*** Opening EXCERPTED PASSAGE ***

Weekend overdose deaths slow after sharp increase

There were five fewer than deadly weekend before.

Though three people died in suspected heroin overdoses this past weekend, the Montgomery County Coroner’s office director called it a “good weekend.”

Fewer overdose victims were taken to the morgue than during the first weekend of the month when eight cases came in for investigation. Last week was the deadliest in recent memory, according to Ken Betz, director of the coroner’s office and the Miami Valley Crime Lab. The office is awaiting test results before making official rulings on 17 suspected overdose deaths during the first eight days of August.

Betz said the downturn in deaths this past weekend was a remarkably good sign.

“That’s just unbelievable as far as I’m concerned,” Betz said. “Let’s just hope this trend continues.”

The early-month spike was attributed to a reemergence of heroin laced with fentanyl, according to the coroner and local police. The illegally manufactured synthetic painkiller can be 20 times more powerful than heroin itself.

Betz had no concrete reason for the relatively quiet weekend but said it could be a combination of users having more money at the first of the month and word getting out to addicts as the community steps up efforts to combat the heroin epidemic.

The past weekend’s low number of overdose deaths was likely not due, however, to a decrease in the availability of heroin,” Betz cautioned.

*** Closing EXCERPTED PASSAGE ***
*** Opening RECORDS ***

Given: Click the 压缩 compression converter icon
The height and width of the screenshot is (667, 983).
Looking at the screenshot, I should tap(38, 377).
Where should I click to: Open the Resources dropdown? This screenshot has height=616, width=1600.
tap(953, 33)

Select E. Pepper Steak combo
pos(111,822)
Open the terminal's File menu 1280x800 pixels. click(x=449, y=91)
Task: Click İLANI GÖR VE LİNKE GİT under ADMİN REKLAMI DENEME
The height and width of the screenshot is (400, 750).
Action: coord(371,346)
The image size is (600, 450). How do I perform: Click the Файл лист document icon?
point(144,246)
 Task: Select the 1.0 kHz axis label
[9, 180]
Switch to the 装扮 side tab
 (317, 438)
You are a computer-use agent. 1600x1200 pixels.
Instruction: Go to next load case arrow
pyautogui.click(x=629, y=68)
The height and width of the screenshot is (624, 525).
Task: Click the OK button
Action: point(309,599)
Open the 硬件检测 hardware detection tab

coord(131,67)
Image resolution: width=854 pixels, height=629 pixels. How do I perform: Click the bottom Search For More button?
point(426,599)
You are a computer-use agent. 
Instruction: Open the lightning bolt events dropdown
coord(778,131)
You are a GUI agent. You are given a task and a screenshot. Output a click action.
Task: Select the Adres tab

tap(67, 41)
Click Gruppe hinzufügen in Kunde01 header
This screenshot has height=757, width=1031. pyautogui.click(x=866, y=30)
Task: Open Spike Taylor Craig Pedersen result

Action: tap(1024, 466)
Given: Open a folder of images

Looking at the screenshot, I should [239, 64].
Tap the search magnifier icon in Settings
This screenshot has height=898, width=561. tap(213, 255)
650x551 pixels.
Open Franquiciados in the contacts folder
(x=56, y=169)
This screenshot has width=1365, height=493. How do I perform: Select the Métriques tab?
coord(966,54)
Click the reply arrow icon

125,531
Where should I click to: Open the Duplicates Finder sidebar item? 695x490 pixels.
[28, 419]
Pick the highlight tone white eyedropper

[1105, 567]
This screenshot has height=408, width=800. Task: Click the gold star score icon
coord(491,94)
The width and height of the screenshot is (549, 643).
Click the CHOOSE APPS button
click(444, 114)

*** Closing RECORDS ***

TASK DETAILS
Extend the news article on weekend overdose deaths in Montgomery County, beginning after its final sentence.

OUTPUT OF THE TASK
“I do not believe the crime laboratory has experienced a decrease in the number of heroin and heroin-fentanyl cases in the last couple of weeks. That number continues to be either on the increase or at least is steady. So I don’t believe the availability has diminished on the street,” Betz said.

Last year, heroin was found to be partly responsible for 132 of the 226 accidental overdose deaths reported in Montgomery County, according to the 2013 Montgomery County Poisoning Death Review.

A pilot program taking a holistic approach to treating those with heroin addiction was launched Tuesday in Lucas County. The Toledo-area project will also help inform other communities how to best treat addiction, according to Ohio Attorney General Mike DeWine.

The program will create two new victim advocate/clinician positions to help give immediate assistance to those living through an overdose. The $650,000 grant from the attorney general’s office will also help with after-treatment recovery housing. Outcomes will be studied and evaluated by a University of Toledo doctoral student, also paid for with the grant.